Cuda error When I try muti gpu inference(+lora).

sunbi-s commented 7 months ago

A cuda error occurs when loading a model using lora and executing muti gpu inference.

Below is the code I used.

import sys
sys.path.insert(0, '.')
sys.path.insert(0, '..')
import argparse
import torch
from transformers import AutoModel, AutoTokenizer
from examples.utils import auto_configure_device_map

from peft import PeftConfig, PeftModel
from transformers import AutoModelForCausalLM 

torch.set_grad_enabled(False)

parser = argparse.ArgumentParser()
parser.add_argument("--num_gpus", default=1, type=int)
parser.add_argument("--dtype", default='fp16', type=str)
args = parser.parse_args()

ckpt_lora = "/home/jovyan/insik/LVLM/InternLM-XComposer/finetune/output/finetune/checkpoint-312/"
tokenizer = AutoTokenizer.from_pretrained(ckpt_lora, trust_remote_code=True)
model = AutoModelForCausalLM.from_pretrained(ckpt_lora, low_cpu_mem_usage=True, torch_dtype=torch.float16, device_map="auto", trust_remote_code=True).eval()

# init model and tokenizer
if args.dtype == 'fp16':
    model.half().cuda()
elif args.dtype == 'fp32':
    model.cuda()

if args.num_gpus > 1:
    from accelerate import dispatch_model
    device_map = auto_configure_device_map(args.num_gpus)
    model = dispatch_model(model, device_map=device_map)

tokenizer = AutoTokenizer.from_pretrained('/home/jovyan/insik/LVLM/internlm-xcomposer2-vl-7b', trust_remote_code=True)

text = '<ImageHere> What units are on the screen now?.'
image = '/home/jovyan/cr_test.png'
with torch.cuda.amp.autocast():
    response, _ = model.chat(tokenizer, query=text, image=image, history=[], do_sample=False)
print(response)

RuntimeError: Expected all tensors to be on the same device, but found at least two devices, cuda:3 and cuda:0! (when checking argument for argument weight in method wrapper_CUDA__cudnn_convolution)

panzhang0212 commented 7 months ago

Could you print your model?

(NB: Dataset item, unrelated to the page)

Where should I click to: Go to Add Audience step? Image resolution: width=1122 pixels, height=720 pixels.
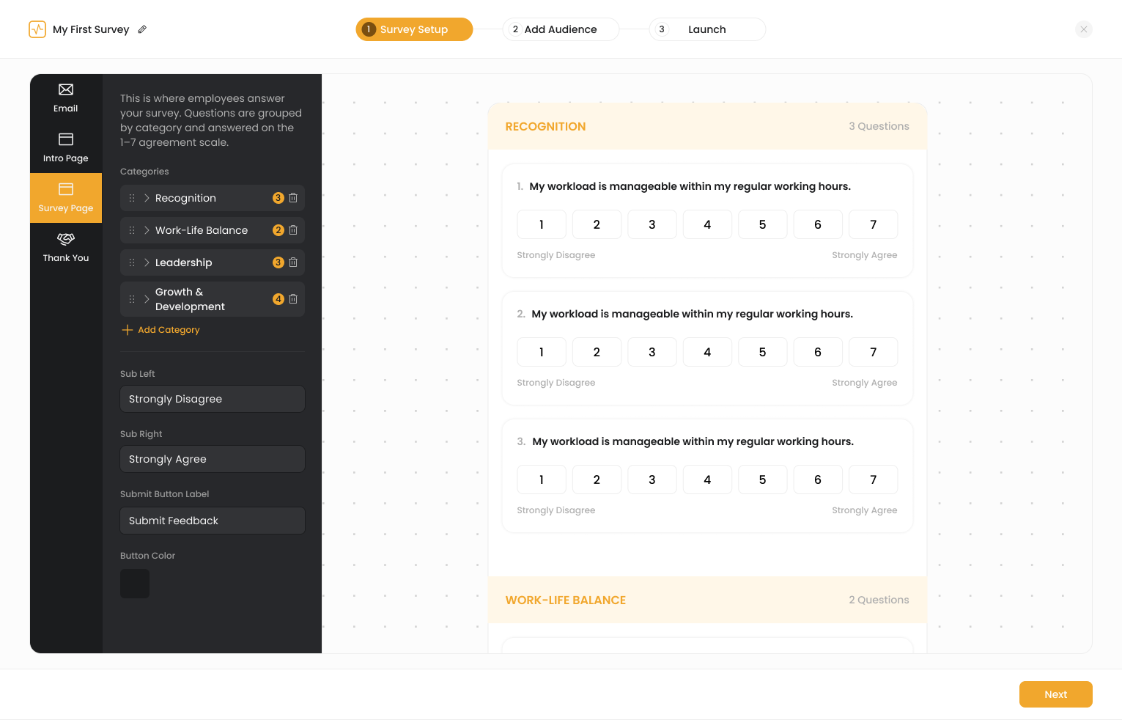pyautogui.click(x=561, y=29)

It may need to change auto_configure_device_map

sunbi-s commented 7 months ago

Could you print your model? It may need to change auto_configure_device_map

what means ' print your model?' I can't understand sorry

panzhang0212 commented 7 months ago

show the model architecture by print(model).

Also, could you share the whole error log?

sunbi-s commented 7 months ago

show the model architecture by print(model).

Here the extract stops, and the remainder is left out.